By: Mark R. Malek
You may recall that my last article was directed to the requirement to pay maintenance fees in order to keep your patent alive. As was discussed in that article, maintenance fees must be paid at 3.5 years, 7.5 years and 11.5 years after the patent has issued.
When someone has not paid a maintenance fee on their issued patent, however, that patent will expire. Unfortunately, this is a question that we get a lot at our firm. The story is usually something along the lines of “so I was looking through some old files and noticed that there was a requirement to pay maintenance fees on my patent – what happens if I have not paid them?” After I tell them that their patent has now abandoned, the immediate question I get back is “can it be revived?”
YES – it’s not cheap, but there is a provision to revive a patent that has been abandoned for failure to pay a maintenance fee. This can be found in chapter 2590 of the Manual of Patent Examining Procedures.

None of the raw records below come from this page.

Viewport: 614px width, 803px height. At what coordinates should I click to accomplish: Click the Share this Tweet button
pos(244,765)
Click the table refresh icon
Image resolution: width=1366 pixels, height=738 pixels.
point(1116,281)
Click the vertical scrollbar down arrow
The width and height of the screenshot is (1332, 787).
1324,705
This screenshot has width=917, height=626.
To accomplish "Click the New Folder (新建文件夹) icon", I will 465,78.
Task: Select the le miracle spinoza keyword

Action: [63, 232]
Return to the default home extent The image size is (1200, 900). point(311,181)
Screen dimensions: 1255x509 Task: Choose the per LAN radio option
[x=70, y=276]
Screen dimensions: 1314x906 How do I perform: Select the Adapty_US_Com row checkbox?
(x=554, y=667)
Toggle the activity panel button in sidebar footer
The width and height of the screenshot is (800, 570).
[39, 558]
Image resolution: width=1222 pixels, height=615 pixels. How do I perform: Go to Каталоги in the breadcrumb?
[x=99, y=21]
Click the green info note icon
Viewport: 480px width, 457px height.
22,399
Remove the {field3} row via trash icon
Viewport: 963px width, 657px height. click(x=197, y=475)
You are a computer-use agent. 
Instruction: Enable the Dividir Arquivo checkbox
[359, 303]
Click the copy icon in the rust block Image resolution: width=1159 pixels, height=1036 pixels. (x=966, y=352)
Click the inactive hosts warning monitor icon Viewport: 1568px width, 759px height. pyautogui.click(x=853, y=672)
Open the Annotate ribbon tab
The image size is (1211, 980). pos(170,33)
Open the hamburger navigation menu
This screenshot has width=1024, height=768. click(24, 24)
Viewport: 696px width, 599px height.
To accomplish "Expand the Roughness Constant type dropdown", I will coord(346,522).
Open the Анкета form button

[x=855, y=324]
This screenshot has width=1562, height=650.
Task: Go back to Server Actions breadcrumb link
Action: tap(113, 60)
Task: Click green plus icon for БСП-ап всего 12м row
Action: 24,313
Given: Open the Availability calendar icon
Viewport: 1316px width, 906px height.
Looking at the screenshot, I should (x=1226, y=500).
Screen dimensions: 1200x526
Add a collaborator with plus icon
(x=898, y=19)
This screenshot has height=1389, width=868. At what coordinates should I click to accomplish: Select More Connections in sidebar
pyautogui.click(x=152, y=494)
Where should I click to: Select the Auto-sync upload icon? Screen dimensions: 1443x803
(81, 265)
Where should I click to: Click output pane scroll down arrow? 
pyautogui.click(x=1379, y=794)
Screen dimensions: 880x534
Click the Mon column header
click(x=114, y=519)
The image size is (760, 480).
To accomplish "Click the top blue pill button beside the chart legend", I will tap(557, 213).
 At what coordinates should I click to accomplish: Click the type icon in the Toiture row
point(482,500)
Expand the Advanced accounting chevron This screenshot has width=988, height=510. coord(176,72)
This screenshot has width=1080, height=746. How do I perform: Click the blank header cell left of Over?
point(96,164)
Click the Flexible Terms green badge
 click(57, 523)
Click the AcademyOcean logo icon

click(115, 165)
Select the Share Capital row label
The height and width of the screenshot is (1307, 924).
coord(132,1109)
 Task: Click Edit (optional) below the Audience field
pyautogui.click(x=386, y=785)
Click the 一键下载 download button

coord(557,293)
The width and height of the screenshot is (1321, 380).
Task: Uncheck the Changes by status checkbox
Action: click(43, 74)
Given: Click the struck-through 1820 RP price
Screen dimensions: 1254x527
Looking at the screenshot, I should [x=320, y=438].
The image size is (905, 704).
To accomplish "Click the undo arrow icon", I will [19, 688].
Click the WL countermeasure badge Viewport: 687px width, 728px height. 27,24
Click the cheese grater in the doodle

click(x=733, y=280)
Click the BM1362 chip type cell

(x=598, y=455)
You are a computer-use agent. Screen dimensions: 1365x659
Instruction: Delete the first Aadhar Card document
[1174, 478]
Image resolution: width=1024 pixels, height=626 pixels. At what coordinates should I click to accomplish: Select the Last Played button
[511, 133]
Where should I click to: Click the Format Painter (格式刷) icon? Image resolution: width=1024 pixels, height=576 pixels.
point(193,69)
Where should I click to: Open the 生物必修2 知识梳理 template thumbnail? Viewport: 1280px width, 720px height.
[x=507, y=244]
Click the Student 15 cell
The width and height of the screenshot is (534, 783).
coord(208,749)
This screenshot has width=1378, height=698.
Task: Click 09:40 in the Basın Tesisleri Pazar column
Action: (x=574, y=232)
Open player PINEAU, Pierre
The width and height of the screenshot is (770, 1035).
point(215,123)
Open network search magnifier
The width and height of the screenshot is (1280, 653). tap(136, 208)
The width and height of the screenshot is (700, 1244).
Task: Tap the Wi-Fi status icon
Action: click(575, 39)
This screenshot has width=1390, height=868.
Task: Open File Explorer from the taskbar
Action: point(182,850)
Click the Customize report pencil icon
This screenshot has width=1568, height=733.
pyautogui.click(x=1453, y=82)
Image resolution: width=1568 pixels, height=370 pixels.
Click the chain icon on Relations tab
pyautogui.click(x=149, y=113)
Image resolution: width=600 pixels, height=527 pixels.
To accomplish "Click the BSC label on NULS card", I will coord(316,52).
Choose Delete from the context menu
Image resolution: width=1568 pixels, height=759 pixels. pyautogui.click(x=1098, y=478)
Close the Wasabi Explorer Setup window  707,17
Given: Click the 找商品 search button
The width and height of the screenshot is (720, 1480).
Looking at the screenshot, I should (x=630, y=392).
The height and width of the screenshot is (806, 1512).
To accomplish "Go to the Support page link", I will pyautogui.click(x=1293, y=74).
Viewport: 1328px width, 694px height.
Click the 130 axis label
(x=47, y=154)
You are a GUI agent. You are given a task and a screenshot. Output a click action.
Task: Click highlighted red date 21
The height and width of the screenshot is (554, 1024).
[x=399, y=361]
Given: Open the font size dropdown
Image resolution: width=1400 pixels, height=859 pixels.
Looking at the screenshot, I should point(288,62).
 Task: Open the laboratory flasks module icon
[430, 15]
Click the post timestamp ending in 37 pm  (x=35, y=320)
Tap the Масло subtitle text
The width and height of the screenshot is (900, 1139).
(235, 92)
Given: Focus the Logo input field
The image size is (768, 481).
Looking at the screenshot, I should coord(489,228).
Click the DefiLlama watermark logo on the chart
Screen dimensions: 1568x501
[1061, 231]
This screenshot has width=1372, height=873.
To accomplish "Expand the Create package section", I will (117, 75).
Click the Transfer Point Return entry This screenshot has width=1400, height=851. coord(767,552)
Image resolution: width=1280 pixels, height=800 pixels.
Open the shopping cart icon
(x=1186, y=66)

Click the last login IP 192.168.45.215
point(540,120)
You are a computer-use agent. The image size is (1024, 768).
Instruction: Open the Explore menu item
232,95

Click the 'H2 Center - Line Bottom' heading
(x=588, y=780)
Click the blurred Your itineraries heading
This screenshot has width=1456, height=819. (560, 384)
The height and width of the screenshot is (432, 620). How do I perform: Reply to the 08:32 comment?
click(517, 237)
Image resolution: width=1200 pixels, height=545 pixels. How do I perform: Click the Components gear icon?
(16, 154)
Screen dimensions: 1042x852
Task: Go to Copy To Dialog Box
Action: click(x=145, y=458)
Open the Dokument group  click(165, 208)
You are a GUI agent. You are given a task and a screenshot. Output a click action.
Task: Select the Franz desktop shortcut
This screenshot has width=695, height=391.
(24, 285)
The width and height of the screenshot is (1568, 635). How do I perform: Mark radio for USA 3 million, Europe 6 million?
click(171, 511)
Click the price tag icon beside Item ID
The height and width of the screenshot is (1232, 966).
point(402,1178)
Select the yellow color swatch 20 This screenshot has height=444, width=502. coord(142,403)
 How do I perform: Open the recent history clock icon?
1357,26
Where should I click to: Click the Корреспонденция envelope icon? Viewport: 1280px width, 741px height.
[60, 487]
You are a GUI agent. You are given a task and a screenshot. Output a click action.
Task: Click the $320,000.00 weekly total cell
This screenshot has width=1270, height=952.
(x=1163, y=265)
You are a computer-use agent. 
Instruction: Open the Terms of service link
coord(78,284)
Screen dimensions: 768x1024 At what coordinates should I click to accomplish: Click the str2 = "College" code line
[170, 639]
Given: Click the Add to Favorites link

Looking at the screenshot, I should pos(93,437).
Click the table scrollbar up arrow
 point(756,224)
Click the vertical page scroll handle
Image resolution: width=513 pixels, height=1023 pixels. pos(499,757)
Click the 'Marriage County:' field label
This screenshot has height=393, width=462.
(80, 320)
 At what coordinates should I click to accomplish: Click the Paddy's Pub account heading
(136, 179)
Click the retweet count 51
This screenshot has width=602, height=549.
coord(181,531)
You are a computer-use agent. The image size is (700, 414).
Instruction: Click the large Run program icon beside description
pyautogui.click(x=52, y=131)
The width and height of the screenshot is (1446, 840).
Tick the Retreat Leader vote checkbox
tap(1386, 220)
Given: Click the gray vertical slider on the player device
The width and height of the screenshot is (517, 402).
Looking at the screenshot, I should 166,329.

In short, there are two ways to revive a patent that has gone abandoned for failure to pay maintenance fees. Both involve filing a petition. The cheaper of the two petitions is a petition to revive an abandoned patent that was unavoidably abandoned, and the second is a petition to revive an abandoned patent that was unintentionally abandoned. In order for the Patent Office to find that the patent was unavoidably abandoned takes an act of God…no, literally. It is nearly impossible to get the Patent Office to agree that failure to pay the maintenance fee was unavoidable. Not having the cash at the time the fee was due is not good enough. There has to have been something that prevented you from getting the cash to the government such as, for example, a lunatic held you down and would not let you put your payment in the mail (and that this is all documented), or that you can prove that the payment was sent, and the postal service lost it on the way, or some other measure that is completely out of your control. To tell you the truth, I once had a client that was the victim of a very severe natural disaster (one that wiped out a large part of his country). Understandably, this client was not able to communicate with the outside world and his patent went abandoned. That was not enough to get the patent office to allow the petition for unavoidable abandonment to go through!
More than likely, however, you will need to file a petition to revive a patent application that has unintentionally gone abandoned. The only requirement there is that you check the box on the form that reads, “the failure to pay the fee was unintentional.” Translation is “my bad.” If you file such a petition, along with the petition fee, and the maintenance fee, the patent will be revived.